## [HOW TO COMPLETE THIS TASK]
Each record must be reproduced exactly as it is shown.

----

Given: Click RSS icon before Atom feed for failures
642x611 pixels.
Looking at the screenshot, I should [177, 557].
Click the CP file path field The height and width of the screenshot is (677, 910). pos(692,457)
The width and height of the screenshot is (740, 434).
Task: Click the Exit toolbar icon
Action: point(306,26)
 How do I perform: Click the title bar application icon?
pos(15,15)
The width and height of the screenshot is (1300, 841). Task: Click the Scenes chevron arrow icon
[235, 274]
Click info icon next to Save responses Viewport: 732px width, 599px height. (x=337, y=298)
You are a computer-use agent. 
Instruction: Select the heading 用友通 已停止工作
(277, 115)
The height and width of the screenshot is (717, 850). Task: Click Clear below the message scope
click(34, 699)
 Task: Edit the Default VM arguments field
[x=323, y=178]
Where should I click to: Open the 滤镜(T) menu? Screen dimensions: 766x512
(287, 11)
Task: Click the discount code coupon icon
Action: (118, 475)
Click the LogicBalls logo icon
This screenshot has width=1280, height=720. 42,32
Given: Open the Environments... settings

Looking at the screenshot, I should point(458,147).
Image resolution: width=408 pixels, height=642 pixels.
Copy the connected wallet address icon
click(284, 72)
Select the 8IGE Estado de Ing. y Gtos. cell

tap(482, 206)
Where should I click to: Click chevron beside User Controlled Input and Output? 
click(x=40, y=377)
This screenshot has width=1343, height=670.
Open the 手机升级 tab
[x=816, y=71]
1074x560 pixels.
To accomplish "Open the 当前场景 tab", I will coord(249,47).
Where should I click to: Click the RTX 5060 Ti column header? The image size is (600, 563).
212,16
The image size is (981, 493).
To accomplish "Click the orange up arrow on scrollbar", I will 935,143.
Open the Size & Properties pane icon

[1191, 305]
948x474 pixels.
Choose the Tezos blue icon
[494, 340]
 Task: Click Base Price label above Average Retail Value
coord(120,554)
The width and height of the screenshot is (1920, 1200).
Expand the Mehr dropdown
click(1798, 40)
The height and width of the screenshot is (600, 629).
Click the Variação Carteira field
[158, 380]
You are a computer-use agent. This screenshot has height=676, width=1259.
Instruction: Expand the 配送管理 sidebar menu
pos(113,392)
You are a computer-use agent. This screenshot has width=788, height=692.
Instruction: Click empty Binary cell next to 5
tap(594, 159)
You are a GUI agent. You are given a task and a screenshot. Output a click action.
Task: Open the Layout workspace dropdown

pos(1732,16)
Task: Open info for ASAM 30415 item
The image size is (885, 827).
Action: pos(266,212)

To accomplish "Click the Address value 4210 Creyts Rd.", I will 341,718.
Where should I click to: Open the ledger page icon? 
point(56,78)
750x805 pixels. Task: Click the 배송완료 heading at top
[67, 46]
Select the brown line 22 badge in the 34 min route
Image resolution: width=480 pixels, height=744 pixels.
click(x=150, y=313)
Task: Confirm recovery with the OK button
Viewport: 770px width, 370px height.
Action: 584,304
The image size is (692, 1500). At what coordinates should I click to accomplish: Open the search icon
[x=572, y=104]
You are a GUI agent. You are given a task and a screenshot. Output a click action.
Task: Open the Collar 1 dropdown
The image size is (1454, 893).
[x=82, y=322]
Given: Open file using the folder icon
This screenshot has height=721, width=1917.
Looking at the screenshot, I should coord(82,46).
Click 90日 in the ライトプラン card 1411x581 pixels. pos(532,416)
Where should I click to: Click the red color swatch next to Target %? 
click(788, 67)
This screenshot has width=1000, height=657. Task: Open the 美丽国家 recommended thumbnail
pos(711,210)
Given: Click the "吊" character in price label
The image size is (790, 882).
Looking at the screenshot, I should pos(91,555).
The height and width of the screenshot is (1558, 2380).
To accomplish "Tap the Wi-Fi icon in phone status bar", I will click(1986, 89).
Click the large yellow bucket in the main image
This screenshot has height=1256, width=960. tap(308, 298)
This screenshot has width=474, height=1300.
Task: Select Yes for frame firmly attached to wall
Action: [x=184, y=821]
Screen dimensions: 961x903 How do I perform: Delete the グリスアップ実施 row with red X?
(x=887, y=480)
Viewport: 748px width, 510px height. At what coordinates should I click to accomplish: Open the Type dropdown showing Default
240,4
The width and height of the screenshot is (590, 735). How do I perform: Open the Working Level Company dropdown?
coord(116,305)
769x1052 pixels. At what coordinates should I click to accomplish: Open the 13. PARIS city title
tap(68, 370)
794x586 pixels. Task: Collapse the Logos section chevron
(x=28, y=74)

----

## [YOUR SOLUTION]
Given: Click RSS icon before Atom feed for failures
642x611 pixels.
Looking at the screenshot, I should [177, 557].
Click the CP file path field The height and width of the screenshot is (677, 910). pos(692,457)
The width and height of the screenshot is (740, 434).
Task: Click the Exit toolbar icon
Action: point(306,26)
 How do I perform: Click the title bar application icon?
pos(15,15)
The width and height of the screenshot is (1300, 841). Task: Click the Scenes chevron arrow icon
[235, 274]
Click info icon next to Save responses Viewport: 732px width, 599px height. (x=337, y=298)
You are a computer-use agent. 
Instruction: Select the heading 用友通 已停止工作
(277, 115)
The height and width of the screenshot is (717, 850). Task: Click Clear below the message scope
click(34, 699)
 Task: Edit the Default VM arguments field
[x=323, y=178]
Where should I click to: Open the 滤镜(T) menu? Screen dimensions: 766x512
(287, 11)
Task: Click the discount code coupon icon
Action: (118, 475)
Click the LogicBalls logo icon
This screenshot has width=1280, height=720. 42,32
Given: Open the Environments... settings

Looking at the screenshot, I should point(458,147).
Image resolution: width=408 pixels, height=642 pixels.
Copy the connected wallet address icon
click(284, 72)
Select the 8IGE Estado de Ing. y Gtos. cell

tap(482, 206)
Where should I click to: Click chevron beside User Controlled Input and Output? 
click(x=40, y=377)
This screenshot has width=1343, height=670.
Open the 手机升级 tab
[x=816, y=71]
1074x560 pixels.
To accomplish "Open the 当前场景 tab", I will coord(249,47).
Where should I click to: Click the RTX 5060 Ti column header? The image size is (600, 563).
212,16
The image size is (981, 493).
To accomplish "Click the orange up arrow on scrollbar", I will 935,143.
Open the Size & Properties pane icon

[1191, 305]
948x474 pixels.
Choose the Tezos blue icon
[494, 340]
 Task: Click Base Price label above Average Retail Value
coord(120,554)
The width and height of the screenshot is (1920, 1200).
Expand the Mehr dropdown
click(1798, 40)
The height and width of the screenshot is (600, 629).
Click the Variação Carteira field
[158, 380]
You are a computer-use agent. This screenshot has height=676, width=1259.
Instruction: Expand the 配送管理 sidebar menu
pos(113,392)
You are a computer-use agent. This screenshot has width=788, height=692.
Instruction: Click empty Binary cell next to 5
tap(594, 159)
You are a GUI agent. You are given a task and a screenshot. Output a click action.
Task: Open the Layout workspace dropdown

pos(1732,16)
Task: Open info for ASAM 30415 item
The image size is (885, 827).
Action: pos(266,212)

To accomplish "Click the Address value 4210 Creyts Rd.", I will 341,718.
Where should I click to: Open the ledger page icon? 
point(56,78)
750x805 pixels. Task: Click the 배송완료 heading at top
[67, 46]
Select the brown line 22 badge in the 34 min route
Image resolution: width=480 pixels, height=744 pixels.
click(x=150, y=313)
Task: Confirm recovery with the OK button
Viewport: 770px width, 370px height.
Action: 584,304
The image size is (692, 1500). At what coordinates should I click to accomplish: Open the search icon
[x=572, y=104]
You are a GUI agent. You are given a task and a screenshot. Output a click action.
Task: Open the Collar 1 dropdown
The image size is (1454, 893).
[x=82, y=322]
Given: Open file using the folder icon
This screenshot has height=721, width=1917.
Looking at the screenshot, I should coord(82,46).
Click 90日 in the ライトプラン card 1411x581 pixels. pos(532,416)
Where should I click to: Click the red color swatch next to Target %? 
click(788, 67)
This screenshot has width=1000, height=657. Task: Open the 美丽国家 recommended thumbnail
pos(711,210)
Given: Click the "吊" character in price label
The image size is (790, 882).
Looking at the screenshot, I should pos(91,555).
The height and width of the screenshot is (1558, 2380).
To accomplish "Tap the Wi-Fi icon in phone status bar", I will click(1986, 89).
Click the large yellow bucket in the main image
This screenshot has height=1256, width=960. tap(308, 298)
This screenshot has width=474, height=1300.
Task: Select Yes for frame firmly attached to wall
Action: [x=184, y=821]
Screen dimensions: 961x903 How do I perform: Delete the グリスアップ実施 row with red X?
(x=887, y=480)
Viewport: 748px width, 510px height. At what coordinates should I click to accomplish: Open the Type dropdown showing Default
240,4
The width and height of the screenshot is (590, 735). How do I perform: Open the Working Level Company dropdown?
coord(116,305)
769x1052 pixels. At what coordinates should I click to accomplish: Open the 13. PARIS city title
tap(68, 370)
794x586 pixels. Task: Collapse the Logos section chevron
(x=28, y=74)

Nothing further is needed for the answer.